The team has developed a synthetic form of CBD that they hope will benefit athletes competing in contact sports and others who have suffered concussions. The new compound, KLS-13019, is up to 500 times safer and 50 times more potent than naturally occurring CBD, and the body is 10 times more able to absorb the compound.
“Imagine if you had a molecule that is structurally different than CBD, so it’s not a controlled substance, but still has that same benefit of neuroprotection,” Kinney says. “That is something the NFL could wrap its arms around.”
Kannalife™ Sciences approached the NFL years back with an information packet presenting the benefits cannabinoids could offer the league, including its efficacy, non-psychoactivity and no potential for abuse, and ability to pass NFL drug testing restrictions. However, Petkanas and Kikis never heard back.

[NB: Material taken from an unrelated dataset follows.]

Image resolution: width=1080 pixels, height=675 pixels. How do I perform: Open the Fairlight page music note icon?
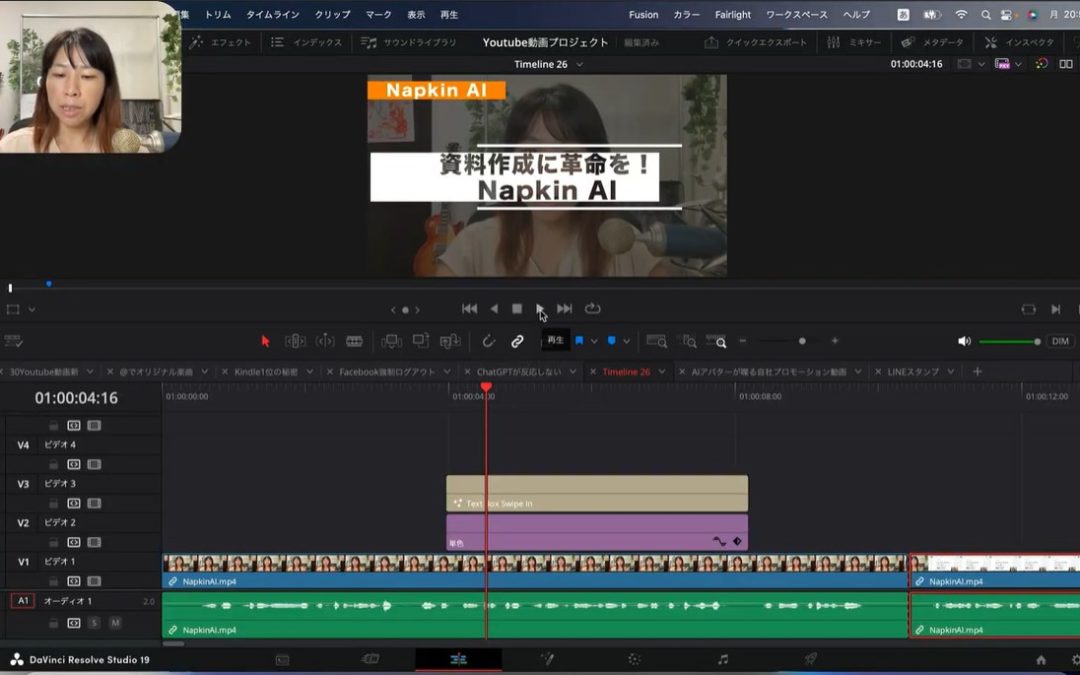(x=723, y=659)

For now the company continues to push on pursuing its development of a treatment for CTE. With up to 3.8 million sports-related concussions in the U.S. annually and the rate of brain injury among children doubled, there is a distinct need to protect the brains of athletes. However, there is also a need for CTE treatments outside of athletics. The military saw an estimated 300,000 cases of traumatic brain injury from 2001 to 2010, and as a total population, there were 2.5 million hospital visits for traumatic brain injury in the U.S. in 2010.
Medical Marijuana, Inc. has supported CTE research and awareness in the past when it started the Show Your Green and Treat CTE campaigns in late 2015. Marvin Washington, Kannalife™ spokesperson and former NFL player, joined a panel on ESPN’s Outside the Lines where he discussed the significance of CTE for NFL players and urged the NFL to contact him or Kannalife™ Sciences to work together to end the high rates of CTE in NFL players.